The default answer here would be to use the Sitecore preview mode or use well devised workflows within sitecore that are automatically notifying the correct group of persons by sending mails or updating their RSS coupling (in outlook for example). These notifications would in turn push the stakeholder into taking the right actions needed to ensure the content gets published in the correct form.
However,
what is the best possible approach if your target audience has no knowlegde whatsoever of Sitecore? Users that don't have an account and can not (or should not) be motivated into adopting your well designed Sitecore content approval approach ?
At that point the Sitecore Live Mode can come into play and offer a relatively elegant solution.
What is Sitecore Live Mode ?
When you put a Sitecore website into Live Mode you are basically changing the way Sitecore works with regards to publishing by removing the need for publishing entirely.
Sitecore basically works by using 3 databases: Core, Master, Web.
Wheras the Core database is the beating heart of the CMS and it's users and functionalities, the Master and Web databases hold all the content, languages, versions and so on. And where the Master database holds the full set of content, the Web database holds only the latest (published) version of content.
The Sitecore Live Mode configures the Sitecore website to work solely on the Master database instead of using the published Web database.
When should/can you use Sitecore Live Mode ?
The case described above already gives a good example of when this approach would prove it's value. But I'll try to list some of the cases below:
- During development; if content needs to be checked, publishing is often needed to check if all Sitecore Items are properly rendered in the front-end. However, live-mode can remove this evil.
- Having content previewed without the need for people to actually log into sitecore.
- Making your content management server available for internal purposes such as content validation.
By creating an additional website configuration in the site settings you can provide a URL for internal previewing of content. So, where your public website is made available through http://www.somecompany.com you can have http://preview.somecompany.com be your internally available preview url.
Okay, how do I get this show on the road !?
Setup is actually pretty straight forward. Changes are made to the SiteDefinition.config file by adding a new <site> node.
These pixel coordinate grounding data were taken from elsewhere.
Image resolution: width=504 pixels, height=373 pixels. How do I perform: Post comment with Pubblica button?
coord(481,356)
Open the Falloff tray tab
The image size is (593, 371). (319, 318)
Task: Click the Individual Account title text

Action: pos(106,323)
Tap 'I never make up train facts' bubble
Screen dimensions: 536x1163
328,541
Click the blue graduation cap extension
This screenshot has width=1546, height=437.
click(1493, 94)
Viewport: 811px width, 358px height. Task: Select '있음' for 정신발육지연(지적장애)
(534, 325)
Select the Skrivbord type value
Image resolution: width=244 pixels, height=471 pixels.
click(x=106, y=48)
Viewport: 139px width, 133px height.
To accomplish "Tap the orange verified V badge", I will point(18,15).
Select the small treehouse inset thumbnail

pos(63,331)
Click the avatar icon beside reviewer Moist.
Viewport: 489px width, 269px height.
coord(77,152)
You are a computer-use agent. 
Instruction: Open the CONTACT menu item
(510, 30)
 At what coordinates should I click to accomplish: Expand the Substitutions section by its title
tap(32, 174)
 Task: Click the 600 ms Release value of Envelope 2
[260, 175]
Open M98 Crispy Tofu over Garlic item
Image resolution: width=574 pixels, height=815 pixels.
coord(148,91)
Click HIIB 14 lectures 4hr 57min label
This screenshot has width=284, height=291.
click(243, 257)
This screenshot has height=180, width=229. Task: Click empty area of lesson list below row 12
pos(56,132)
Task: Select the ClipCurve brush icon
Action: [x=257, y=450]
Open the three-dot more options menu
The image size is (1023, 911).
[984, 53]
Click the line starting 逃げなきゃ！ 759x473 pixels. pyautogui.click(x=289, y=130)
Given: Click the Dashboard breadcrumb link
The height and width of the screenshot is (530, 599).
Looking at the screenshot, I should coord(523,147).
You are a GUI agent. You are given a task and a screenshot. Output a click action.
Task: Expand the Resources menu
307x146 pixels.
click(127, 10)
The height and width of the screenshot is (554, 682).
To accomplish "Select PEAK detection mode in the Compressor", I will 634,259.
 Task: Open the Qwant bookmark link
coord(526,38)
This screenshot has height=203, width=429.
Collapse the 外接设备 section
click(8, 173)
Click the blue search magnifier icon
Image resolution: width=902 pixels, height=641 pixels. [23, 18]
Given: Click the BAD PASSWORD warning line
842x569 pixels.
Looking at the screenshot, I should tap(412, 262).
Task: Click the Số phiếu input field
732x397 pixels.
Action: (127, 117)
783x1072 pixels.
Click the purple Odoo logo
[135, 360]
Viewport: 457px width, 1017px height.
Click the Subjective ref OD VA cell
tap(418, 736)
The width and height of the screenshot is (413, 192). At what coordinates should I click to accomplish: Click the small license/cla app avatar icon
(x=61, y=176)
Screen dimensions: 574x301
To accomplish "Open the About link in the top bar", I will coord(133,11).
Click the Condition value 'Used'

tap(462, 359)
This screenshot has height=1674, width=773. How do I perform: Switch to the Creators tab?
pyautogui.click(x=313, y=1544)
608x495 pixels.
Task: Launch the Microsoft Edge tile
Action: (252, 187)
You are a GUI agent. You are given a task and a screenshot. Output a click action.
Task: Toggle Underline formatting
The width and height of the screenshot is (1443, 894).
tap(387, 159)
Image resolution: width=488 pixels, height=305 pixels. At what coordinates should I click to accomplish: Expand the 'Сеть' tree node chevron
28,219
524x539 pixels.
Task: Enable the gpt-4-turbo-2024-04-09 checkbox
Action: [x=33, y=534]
This new node has only a small, but important, number of changes :
- Load content from the master database:
database="master"
- Set a
hostName
to bind to:hostName="preview.mysite.com" (DNS and IIS setup needed as well obviously)
- Don’t filter items which preserves some basic item restrictions:
filterItems="false"
- Enable workflow:
enableWorkflow="true"
<site
name="website_preview" filterItems="false" enableWorkflow="true"
hostName="preview.mysite.com" virtualFolder="/" physicalFolder="/"
rootPath="/sitecore/content" startItem="/home" database="master"
domain="extranet" allowDebug="true" cacheHtml="true"
htmlCacheSize="10MB" registryCacheSize="0" viewStateCacheSize="0"
xslCacheSize="5MB" filteredItemsCacheSize="2MB" enablePreview="true"
enableWebEdit="true" enableDebugger="true" disableClientData="false"
/>
<site
name="website" virtualFolder="/" physicalFolder="/"
rootPath="/sitecore/content" startItem="/home" database="web"
domain="extranet" allowDebug="true" cacheHtml="true"
htmlCacheSize="10MB" registryCacheSize="0" viewStateCacheSize="0"
xslCacheSize="5MB" filteredItemsCacheSize="2MB" enablePreview="true"
enableWebEdit="true" enableDebugger="true" disableClientData="false"
/>
You can find this information on the Sitecore site as well: http://sdn.sitecore.net/faq/administration/live%20mode.aspx
Cool, any pitfalls though ?
Keep in mind that you are not working with Sitecore as it is meant to be used.
Sitecore tries to cache a lot of the renderings and content managed within Sitecore.
Sitecore tries to cache a lot of the renderings and content managed within Sitecore.
Sitecore caches are cleared when a publish event takes place. Since the live mode removes the need for publishing, these caches are no longer cleared. this is no problem on development servers since deploys reboot.
Also, keep in mind that specific search indexes with lucene will also include itemms that have publishing restrictions set.